1. 16
  1.  

  2. 8

    This is a very cool presentation (@kir0ul has thoughtfully provided a link to the original blog post and slides for those of us who aren’t bothered with video unless there’s really no alternative :P) and a lot of the literature it quotes is top-notch.

    There is – and this is in no way diminishing the usefulness or quality of this talk! – a caveat with many of these papers, though, and it’s worth keeping it in mind: they are academic papers, in narrow fields, which therefore (rightfully!) focus on narrow aspects, from which extrapolation is risky. The line between heeding the lessons of a well-researched paper and cargo culting is extraordinarily narrow. And, unfortunately, it doesn’t help that in the name of PowerPoint slide brevity, the slides occasionally draw slightly more general conclusion than a paper would warrant.

    Take, for example, this one. Its findings are as follows:

    Only 6.1%-16.7% of parameters set by majority of users

    54.1% of parameters are rarely set by any user

    Only 1.8%-7.8% of parameters are configured by more than 90% of users

    Up to 48.5% of config issues are about difficulty finding or setting parameters

    Up to 53.3% of config errors are due to users’ staying with default values incorrectly

    Searching user manuals by keywords is not efficient to help users identify parameters

    from which the author concludes that “developers create a lot more configuration options than people use”.

    Which is technically true. There are a bunch of caveats about these figures related to how data was obtained (which the paper acknowledges), but there’s also an extra factor to consider, which is inherent to the sample and methodology, and is sort of acknowledged but not discussed in too much detail (because academic papers are that way, I’m not implying the author is somehow dishonest).

    The paper uses a sample of four tools: Apache, MySQL, an unnamed Storage-A, and Hadoop. With the exception of Hadoop, all of these had been in development for more than twenty years at the time the paper was written, and they’re all infrastructure tools. Any twenty year-old infrastructure tool is bound to have hundreds of configuration options that are no longer relevant for an infrastructure deployed today, but are critical for infrastructures that were deployed 15 years ago and has been in continuous operation ever since.

    Lots of default settings that nobody bothers to touch anymore are things that are now de-facto standards but haven’t always been, and are relevant for interacting with legacy systems (e.g. file name encodings), or standard practices that are nonetheless not universal.

    Extrapolating these findings to non-infrastructure, user-facing software is a lot more complicated, which the authors explicitly acknowledge. But even extrapolating the right lessons for infrastructure software is tough, and the authors of the paper are, again, very careful to point that out exhaustively. While this data seems to suggest that you could just yank out half of the config knobs and everyone would still be happy, it also seems to suggest that successful software, especially infrastructure software, values backwards compatibility and is willing to trade development complexity for not breaking existing, successful deployments.

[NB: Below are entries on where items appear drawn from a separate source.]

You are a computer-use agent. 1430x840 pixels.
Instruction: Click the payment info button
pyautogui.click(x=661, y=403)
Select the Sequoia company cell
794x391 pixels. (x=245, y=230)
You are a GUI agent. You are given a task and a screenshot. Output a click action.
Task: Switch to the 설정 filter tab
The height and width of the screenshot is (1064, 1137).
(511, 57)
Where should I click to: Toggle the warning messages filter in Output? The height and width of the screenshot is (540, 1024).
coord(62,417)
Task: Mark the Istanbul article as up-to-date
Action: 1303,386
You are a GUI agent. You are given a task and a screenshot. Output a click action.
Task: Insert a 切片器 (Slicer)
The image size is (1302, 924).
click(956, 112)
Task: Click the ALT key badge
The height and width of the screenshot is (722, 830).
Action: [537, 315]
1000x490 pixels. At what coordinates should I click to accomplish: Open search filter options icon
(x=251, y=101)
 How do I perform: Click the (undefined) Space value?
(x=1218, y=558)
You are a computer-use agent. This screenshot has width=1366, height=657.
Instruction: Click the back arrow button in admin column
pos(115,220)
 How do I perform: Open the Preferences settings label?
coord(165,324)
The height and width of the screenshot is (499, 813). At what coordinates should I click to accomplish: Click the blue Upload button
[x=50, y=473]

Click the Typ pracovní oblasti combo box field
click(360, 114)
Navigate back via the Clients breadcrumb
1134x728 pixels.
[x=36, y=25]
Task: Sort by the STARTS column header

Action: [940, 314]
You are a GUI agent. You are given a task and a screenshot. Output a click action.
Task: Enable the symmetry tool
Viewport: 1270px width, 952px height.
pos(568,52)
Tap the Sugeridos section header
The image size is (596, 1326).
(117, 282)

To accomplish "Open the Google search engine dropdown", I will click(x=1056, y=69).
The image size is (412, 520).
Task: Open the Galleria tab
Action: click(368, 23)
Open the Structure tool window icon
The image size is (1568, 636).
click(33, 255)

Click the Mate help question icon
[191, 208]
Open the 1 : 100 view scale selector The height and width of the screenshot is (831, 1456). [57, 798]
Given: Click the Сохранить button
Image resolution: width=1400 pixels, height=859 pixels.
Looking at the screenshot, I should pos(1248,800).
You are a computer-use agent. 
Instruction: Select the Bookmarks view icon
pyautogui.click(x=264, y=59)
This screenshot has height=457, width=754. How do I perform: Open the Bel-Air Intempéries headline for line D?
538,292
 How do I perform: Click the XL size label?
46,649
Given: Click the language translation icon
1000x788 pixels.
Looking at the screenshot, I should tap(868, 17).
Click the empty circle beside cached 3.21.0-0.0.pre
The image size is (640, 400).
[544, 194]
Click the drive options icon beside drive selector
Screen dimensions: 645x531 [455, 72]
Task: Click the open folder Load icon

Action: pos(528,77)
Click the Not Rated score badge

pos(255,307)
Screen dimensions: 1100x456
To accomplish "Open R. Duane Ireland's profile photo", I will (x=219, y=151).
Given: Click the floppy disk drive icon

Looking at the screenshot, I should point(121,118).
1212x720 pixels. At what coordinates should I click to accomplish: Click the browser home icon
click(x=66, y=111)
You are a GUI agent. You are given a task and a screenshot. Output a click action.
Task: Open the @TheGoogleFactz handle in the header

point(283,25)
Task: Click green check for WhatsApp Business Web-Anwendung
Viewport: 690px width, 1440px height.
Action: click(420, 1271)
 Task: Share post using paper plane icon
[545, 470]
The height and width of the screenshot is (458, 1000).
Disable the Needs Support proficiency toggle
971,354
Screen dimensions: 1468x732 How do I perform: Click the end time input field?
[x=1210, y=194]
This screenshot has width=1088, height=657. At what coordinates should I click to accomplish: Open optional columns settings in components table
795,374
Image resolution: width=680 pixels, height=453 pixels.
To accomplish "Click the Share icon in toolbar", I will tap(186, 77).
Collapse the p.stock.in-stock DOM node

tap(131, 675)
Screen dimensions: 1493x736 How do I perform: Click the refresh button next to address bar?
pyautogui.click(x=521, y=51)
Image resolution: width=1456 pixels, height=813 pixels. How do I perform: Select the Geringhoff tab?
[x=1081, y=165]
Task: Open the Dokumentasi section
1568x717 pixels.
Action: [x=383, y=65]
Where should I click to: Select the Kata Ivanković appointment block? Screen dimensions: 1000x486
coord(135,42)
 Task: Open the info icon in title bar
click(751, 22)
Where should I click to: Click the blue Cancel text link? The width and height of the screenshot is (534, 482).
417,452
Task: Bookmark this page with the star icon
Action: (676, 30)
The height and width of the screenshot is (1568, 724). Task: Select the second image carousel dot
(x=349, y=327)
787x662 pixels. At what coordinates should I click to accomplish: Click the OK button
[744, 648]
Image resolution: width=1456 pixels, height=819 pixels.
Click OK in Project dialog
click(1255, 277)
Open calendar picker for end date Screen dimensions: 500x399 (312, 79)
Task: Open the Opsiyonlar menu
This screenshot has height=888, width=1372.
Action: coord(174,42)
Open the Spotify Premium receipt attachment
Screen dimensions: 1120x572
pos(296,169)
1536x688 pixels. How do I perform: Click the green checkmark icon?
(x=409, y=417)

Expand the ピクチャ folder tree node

There’s a trove of modern, simple, fast, opinionated web servers/database systems/distributed file systems out there that almost nobody uses, precisely because opinion about what’s relevant is a very poor alternative to real-life deployments when it comes to driving development agenda, and a development agenda that sacrifices the interests of existing users for a hypothetical new user (or, worse, technical purity) tends to drive people away easily.

    1. 7

      Original blog post and slides.

      1. 1

        Thanks, highly recommend the slides.